2. **Local Model Training**:
Each device engages in training its own local model using locally available information, encompassing states, actions, and rewards.
- **States**:
To enable optimal decision-making, the state representation includes pertinent information tailored to the context. The initial value set incorporates cluster information, providing crucial insights into the network topology.
- **Actions**:
Devices are endowed with the ability to execute movements in four cardinal directions on the traffic map, namely left, right, bottom, and up. These actions facilitate dynamic navigation and adaptation to changing traffic conditions.
- **Rewards**:
Proper incentivization is essential for effective learning. Rewards are bestowed based on fluctuations in traffic volume: a positive reward is conferred upon traffic reduction, while an increase in traffic warrants a negative reward. Additionally, rewards are allocated for the efficient utilization of network service capability, promoting optimal resource management.

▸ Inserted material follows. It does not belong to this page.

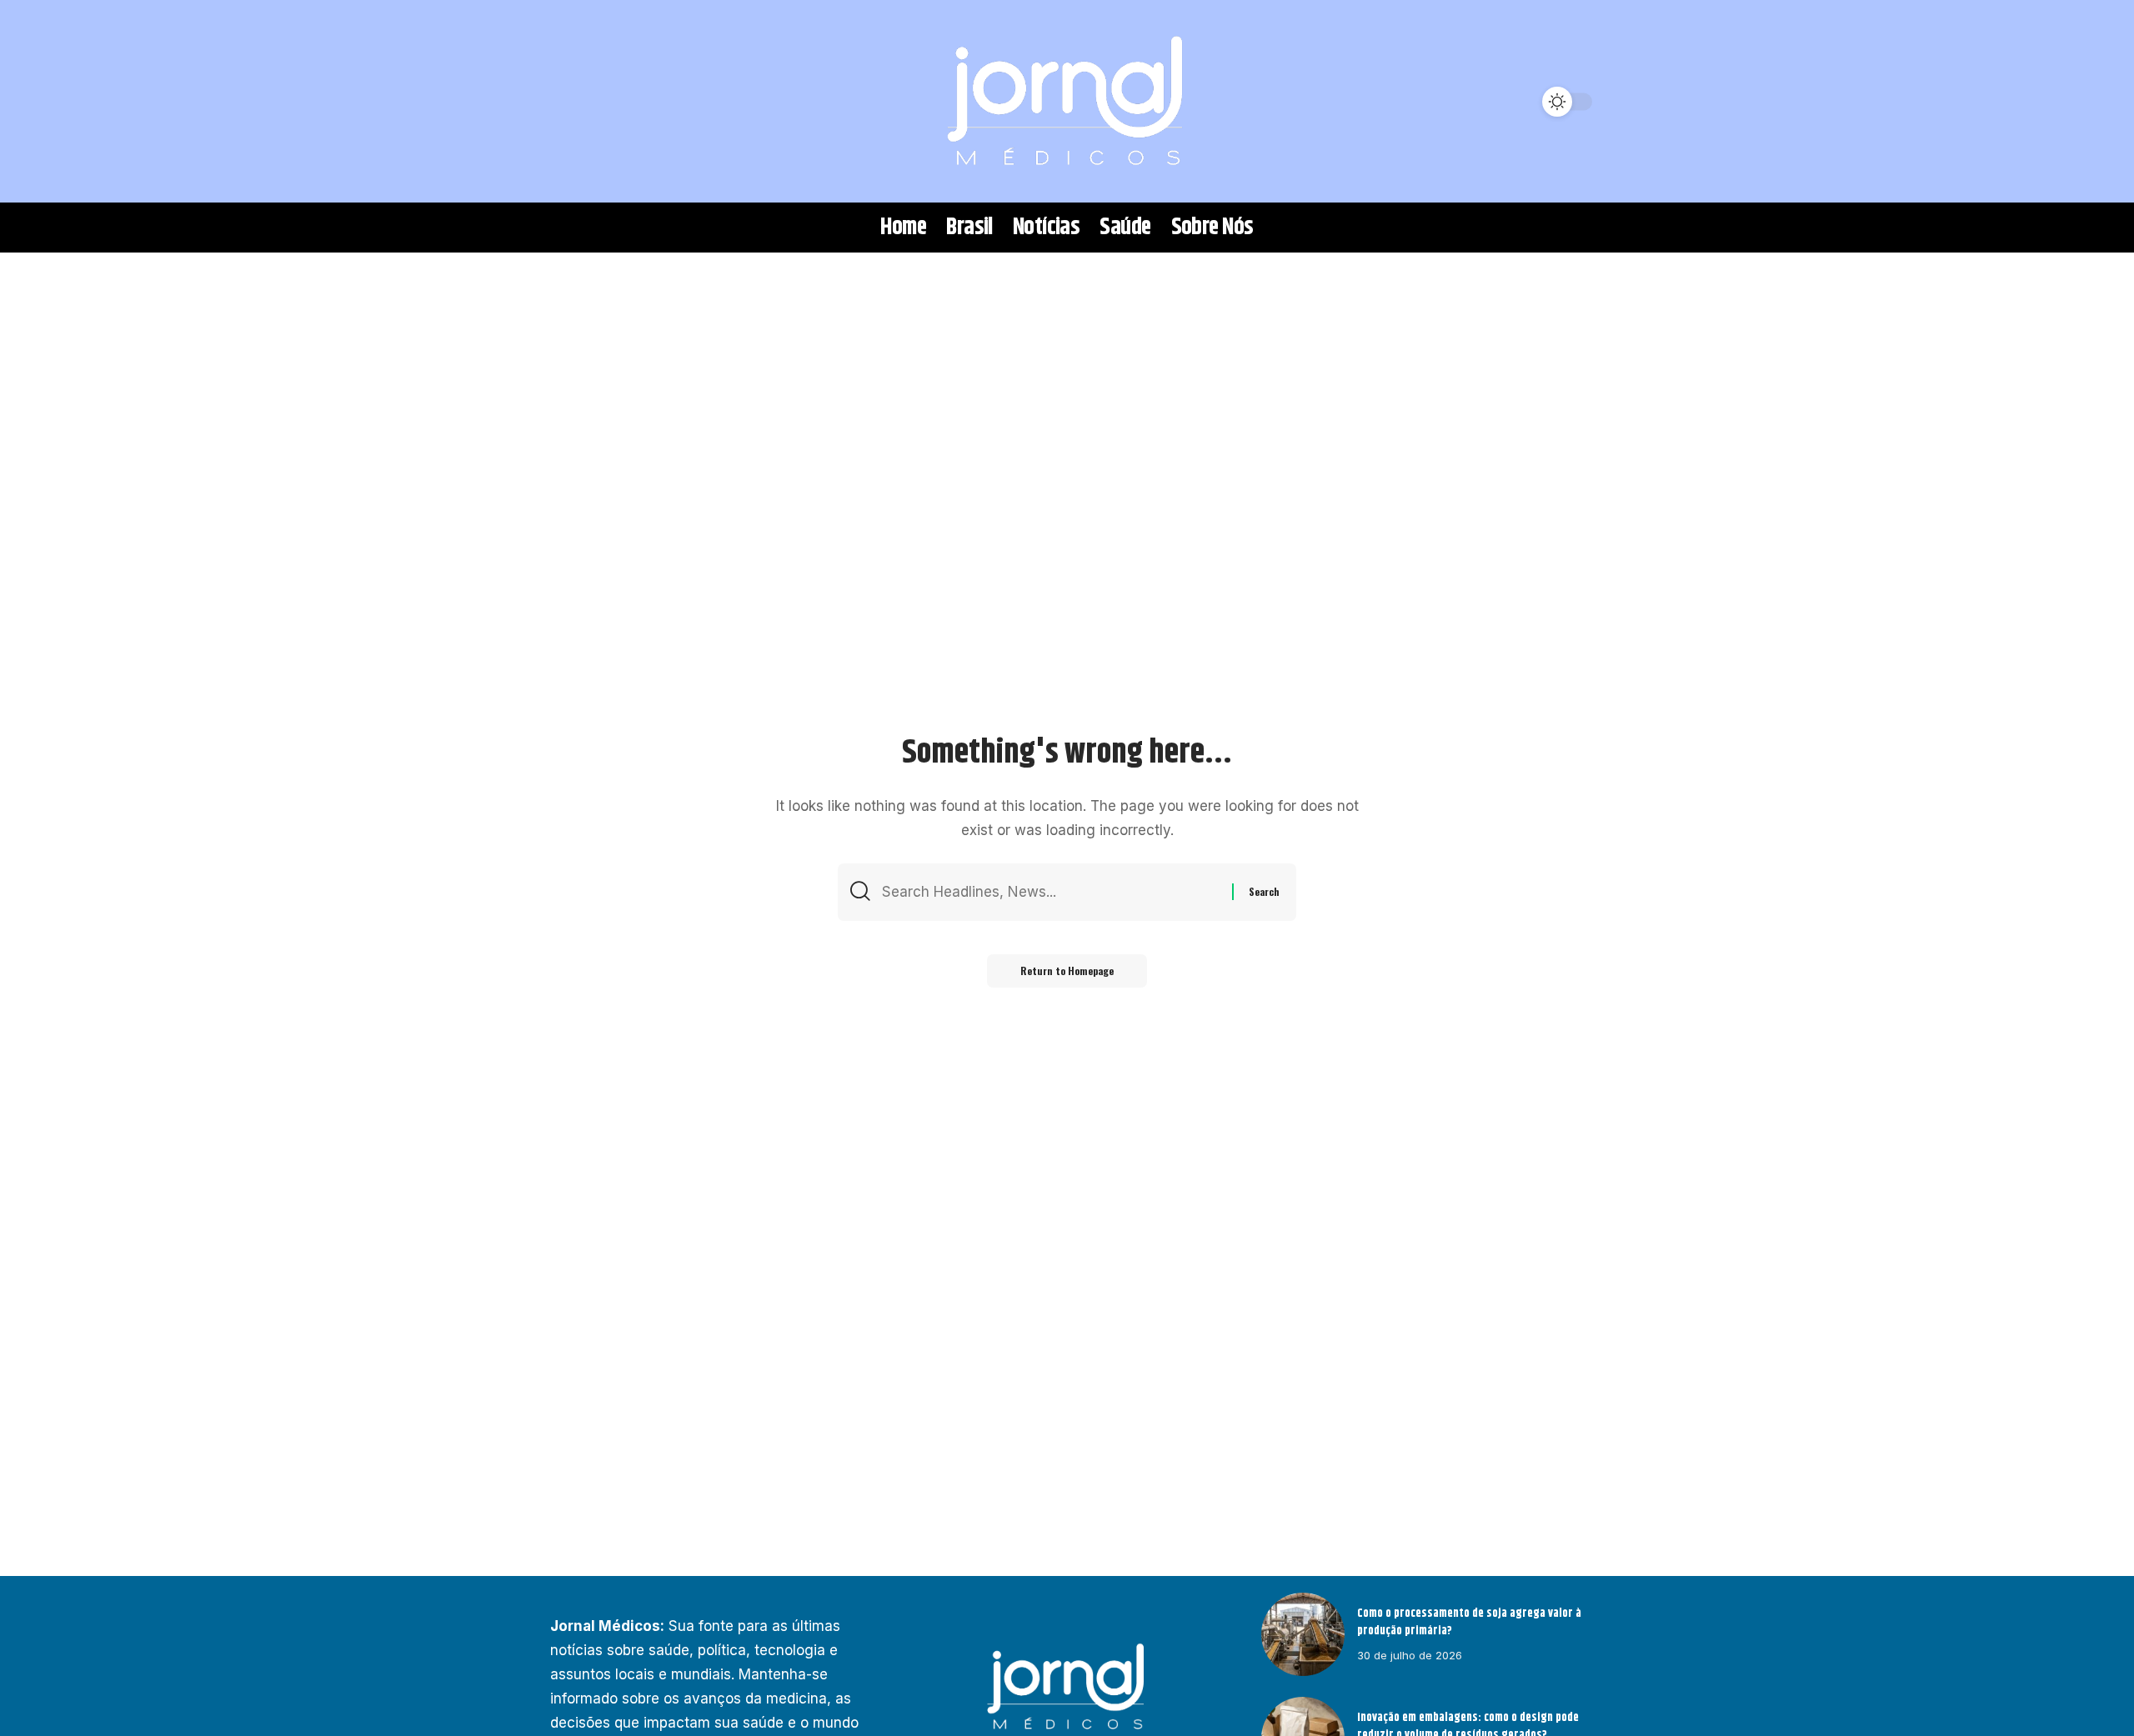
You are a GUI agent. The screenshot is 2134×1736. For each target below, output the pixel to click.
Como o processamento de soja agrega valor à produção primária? (1469, 1622)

3. **Transmission of Local Model Parameters**:
Following local model training, devices transmit their respective local model parameters (W1,. . ., Wn) back to the gateway. This exchange facilitates the aggregation of individual insights into a unified global model.

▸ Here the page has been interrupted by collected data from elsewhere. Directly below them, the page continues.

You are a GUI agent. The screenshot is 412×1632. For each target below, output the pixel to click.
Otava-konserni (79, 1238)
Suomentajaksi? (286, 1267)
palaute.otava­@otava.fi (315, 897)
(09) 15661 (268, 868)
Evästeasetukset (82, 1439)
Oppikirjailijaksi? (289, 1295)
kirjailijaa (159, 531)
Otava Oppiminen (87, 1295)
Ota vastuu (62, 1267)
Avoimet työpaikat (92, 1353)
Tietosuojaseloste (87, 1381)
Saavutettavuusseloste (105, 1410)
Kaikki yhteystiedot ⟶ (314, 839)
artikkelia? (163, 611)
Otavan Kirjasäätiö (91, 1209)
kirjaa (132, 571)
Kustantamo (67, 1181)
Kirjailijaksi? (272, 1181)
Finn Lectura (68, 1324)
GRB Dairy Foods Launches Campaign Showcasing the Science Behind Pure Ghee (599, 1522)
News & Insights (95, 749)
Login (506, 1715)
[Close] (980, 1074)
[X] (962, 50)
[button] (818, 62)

4. **Aggregation of Model Parameters**:
The gateway aggregates received local model parameters into the global model, consolidating diverse insights and refinements contributed by individual devices.
5. **Global Model Distribution**:
Subsequently, the parameters of the aggregated global model (WG) are disseminated to all devices once again. This iterative process continues until the global model reaches a satisfactory level of training, ensuring continual refinement and optimization of performance.
Through these coordinated steps, the FRL system harnesses the collective intelligence of distributed devices, enabling adaptive decision-making and optimization in dynamic environments. By iteratively refining the global model based on local insights, the system achieves enhanced performance and adaptability, ultimately driving efficiency and effectiveness in managing traffic congestion.